Manhattan prosecutors have informed top Trump Organization executive Matthew Calamari that they do not intend to charge him for now with any crimes as part of their wide-ranging investigation into the former President's company, according to people familiar with the investigation.
Prosecutors with the Manhattan district attorney's office had been investigating Calamari, the chief operating officer of the Trump Organization, for off-books compensation that he received as a top executive, including a company-funded apartment and car, and whether he paid taxes on those benefits.
Informing Calamari that he will not be charged, at least for now, suggests a different tactic than prosecutors trying to "flip" him to gain his cooperation.
The decision not to pursue charges against Calamari at this time comes as prosecutors have sharpened their focus on the Trump Organization and how it valued certain assets, including office towers and golf courses, and whether it inflated those values to obtain loans or receive tax benefits while lowering those values for tax payment purposes, CNN has reported.
"Mr. Calamari is pleased that the District Attorney's office has indicated that it has no present intention to bring charges against him," said Calamari's attorney Nick Gravante. "That is the fair and appropriate decision. He has committed no crimes and has led an exemplary life."
Cyrus Vance Jr., the Manhattan district attorney, is in the final weeks of his term after deciding not to run for re-election. While many expected Vance to decide whether or not to seek other charges against the Trump Organization or its executives before he left office, now it is less certain that he will.
The investigation has faced delays, including litigation that went to the Supreme Court, and a sealed legal dispute that is ongoing and relates to a subpoena for documents, people familiar with the matter say.
The Trump Organization and Chief Financial Officer Allen Weisselberg were indicted in July on charges they ran a 15-year tax fraud scheme. The company and Weisselberg have pleaded not guilty. Former President Donald Trump has called the investigation a politically motivated witch hunt.
The tax charges came years into the district attorney's investigation into the company, which initially began scrutinizing a hush-money payment scheme. The investigation grew to focus on how the company valued many of its assets, including New York office towers and golf courses.
Prosecutors began focusing on Weisselberg to put pressure on him to cooperate with their investigation. He refused, and both Weisselberg and the Trump Organization were charged this summer.
The investigation's focus has continued on valuations.
Calamari, like Weisselberg, has been with the Trump Organization for several decades and is fiercely loyal to Trump. It's possible that prosecutors concluded Calamari would not agree to cooperate or that he did not have enough of value to give them to pressure him with criminal charges.
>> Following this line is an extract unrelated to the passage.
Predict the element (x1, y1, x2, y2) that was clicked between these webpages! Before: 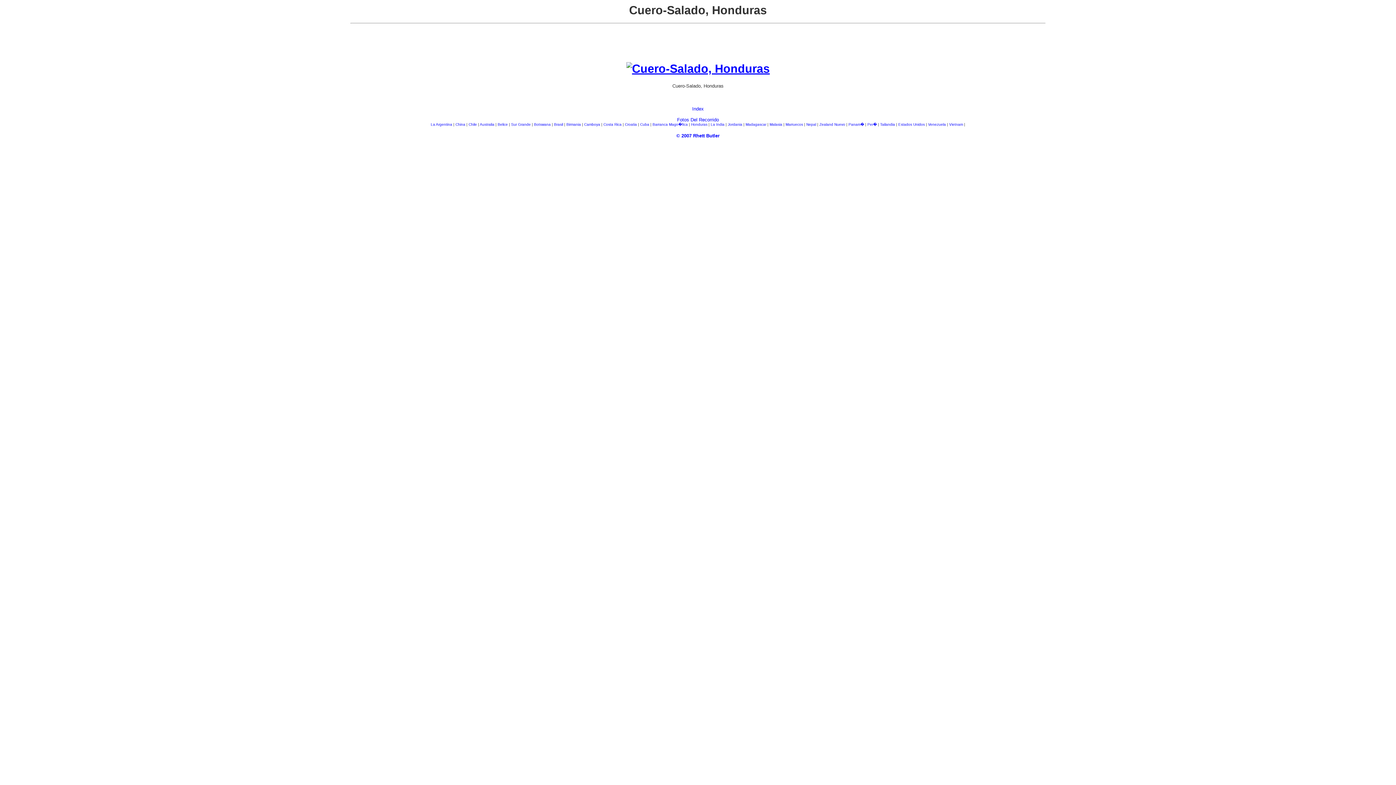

Weisselberg was charged with helping orchestrate the alleged tax fraud scheme. Calamari, by contrast, is viewed more like the head of security -- even though his title is COO -- and often has the responsibility to report to buildings and properties at all hours. His son, Matthew Calamari Jr., holds the title of director of security for the Trump Organization.
Compensation cases and property valuation cases turn on a number of factors, and many defense lawyers and former prosecutors say they can be difficult cases to make.
This story has been updated with additional details.